Это отклонение от нормы, приступы которого наблюдались все реже и реже, всегда было первостепенным симптомом его умопомешательства. Увидев Мореля во власти его навязчивой идеи, доктор, вначале неприятно пораженный, вскоре решил воспользоваться этим обстоятельством. Он вынул из кармана кошелек, куда заранее положил шестьдесят пять луидоров, высыпал их на ладонь и внезапно обратился к Морелю, который, всецело увлеченный своей симуляцией работы, не заметил, как вошел доктор:
— Мой милый Морель... довольно работать... вы уже заработали тысячу триста франков, нужных вам для спасения Луизы... вот деньги.
И доктор высыпал на стол горсть золотых монет.
— Луиза спасена! — воскликнул гранильщик, быстро собирая монеты. — Я бегу к нотариусу.
И, вскочив на ноги, он ринулся к двери.
— Входите, — закричал доктор с напряженным волнением, так как мгновенное исцеление гранильщика могло зависеть от его первого впечатления.

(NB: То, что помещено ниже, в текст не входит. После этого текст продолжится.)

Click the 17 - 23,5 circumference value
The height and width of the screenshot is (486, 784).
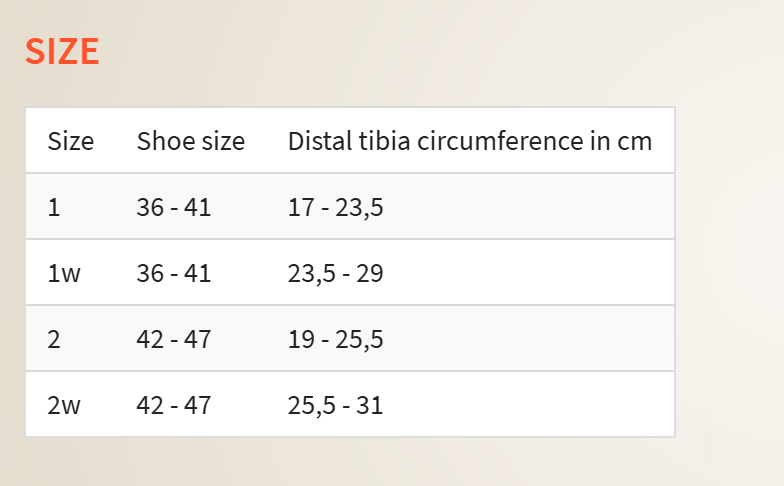[x=336, y=207]
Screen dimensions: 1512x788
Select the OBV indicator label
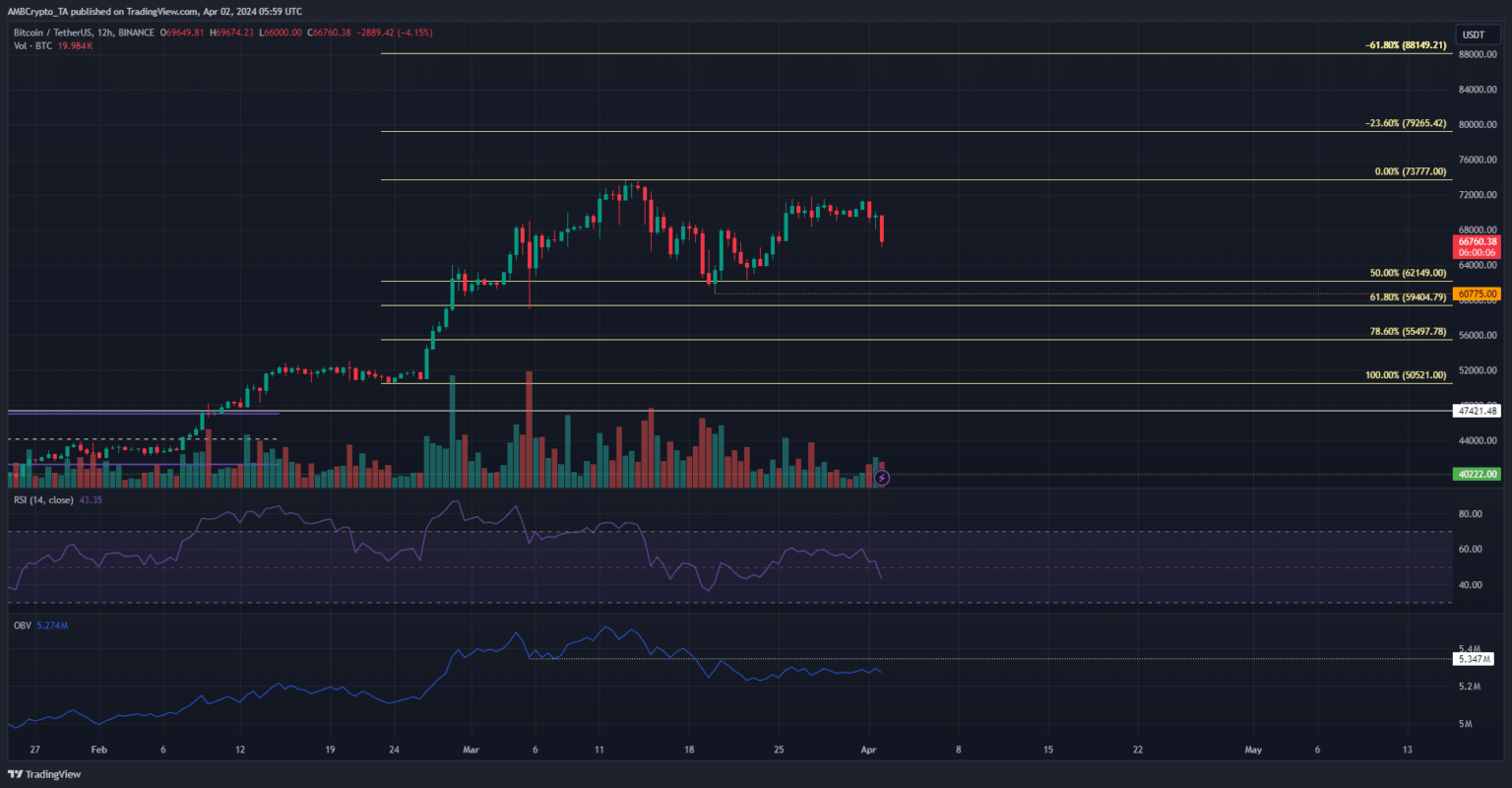tap(20, 624)
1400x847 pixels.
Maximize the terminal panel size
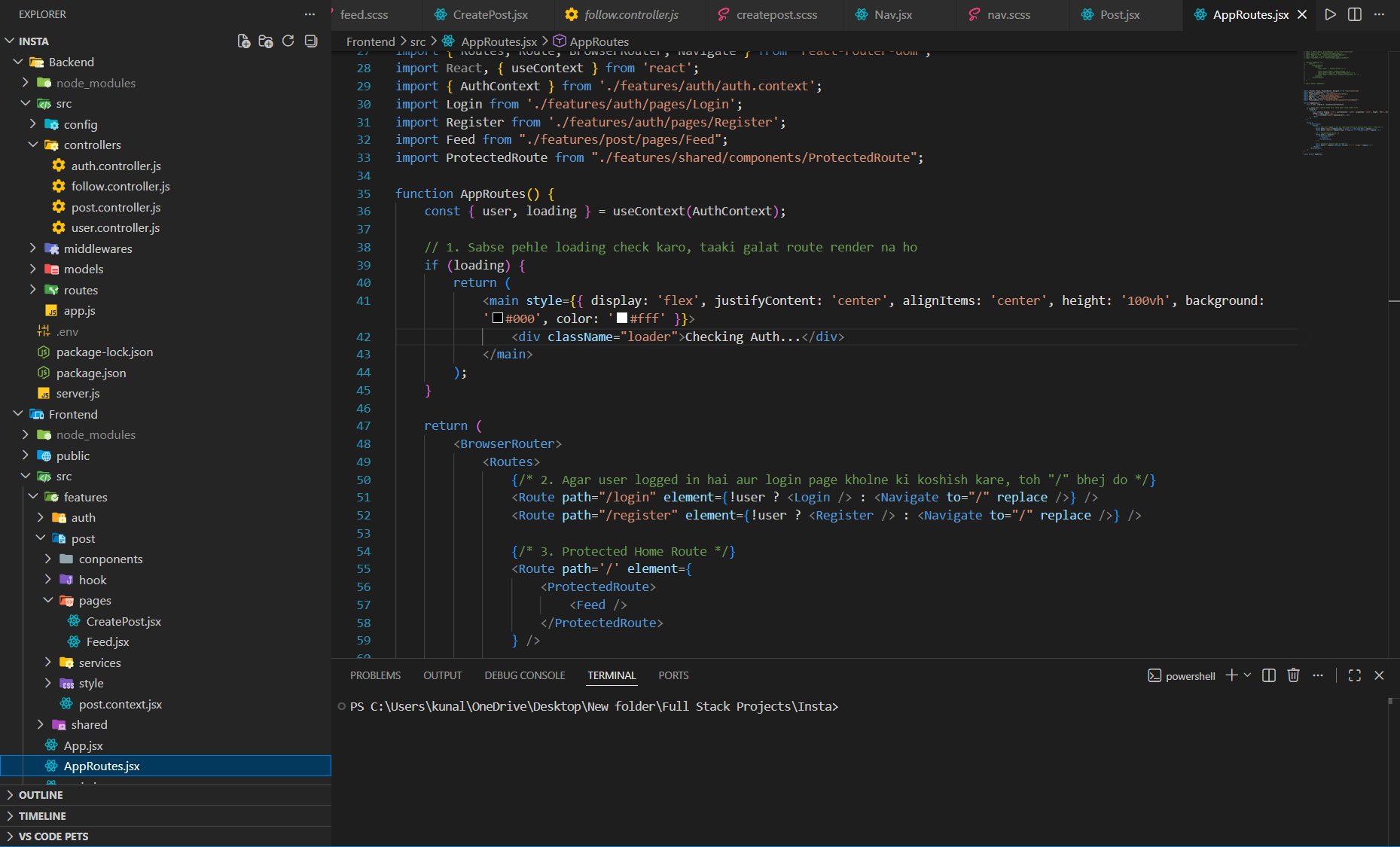tap(1354, 675)
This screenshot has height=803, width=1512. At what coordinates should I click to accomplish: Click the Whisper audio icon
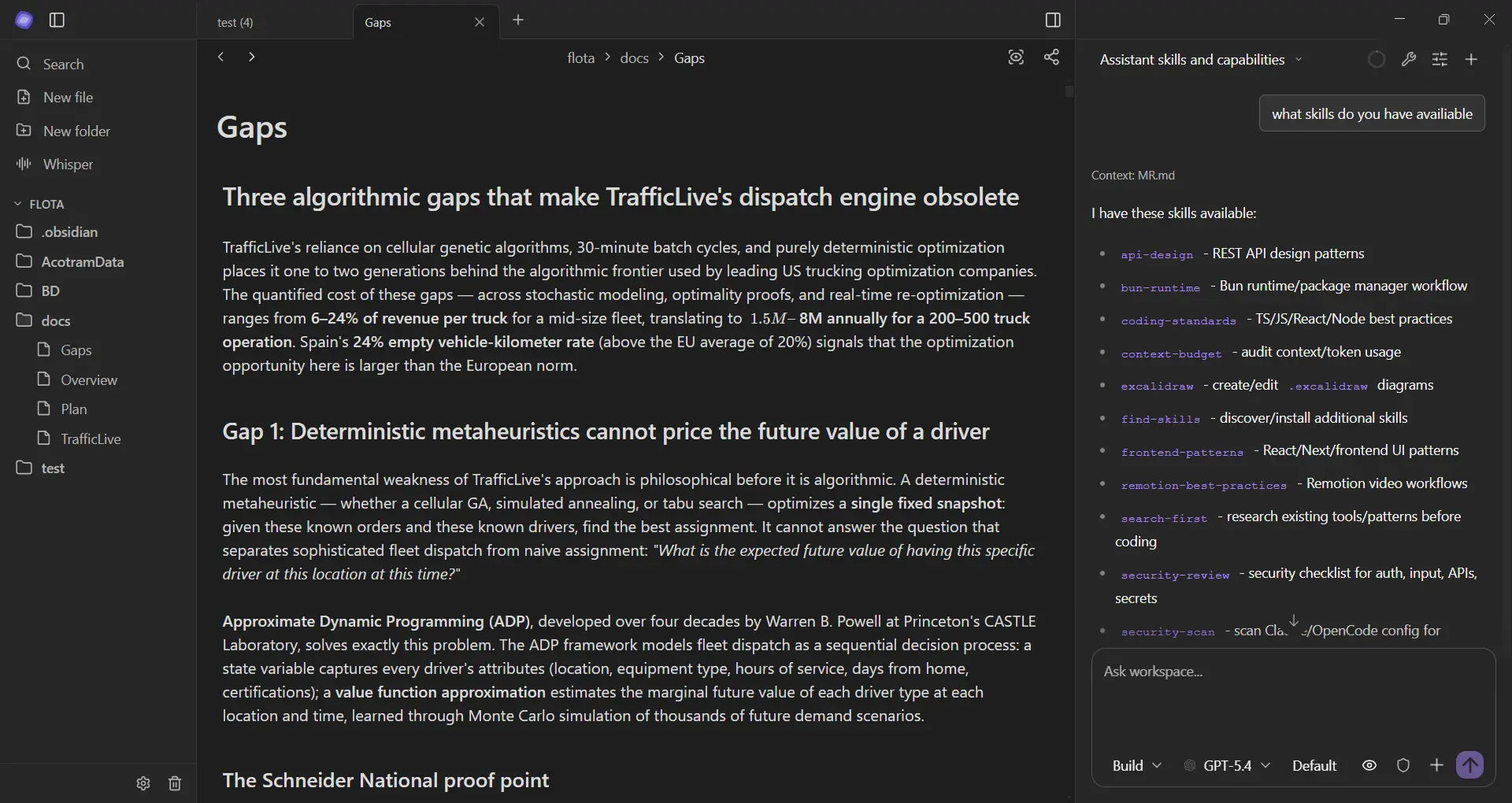click(24, 164)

Как только он произнес «входите», Луиза появилась на пороге в тот самый момент, когда ее отец выходил из камеры.
Морель, пораженный, отступил и выронил из рук золотые монеты.
В течение нескольких минут он в изумлении созерцал Луизу, еще не узнавая ее. В то же время, казалось, он пытался оживить свои воспоминания, затем, постепенно приблизившись к ней, стал смотреть на нее с беспокойным и тревожным любопытством.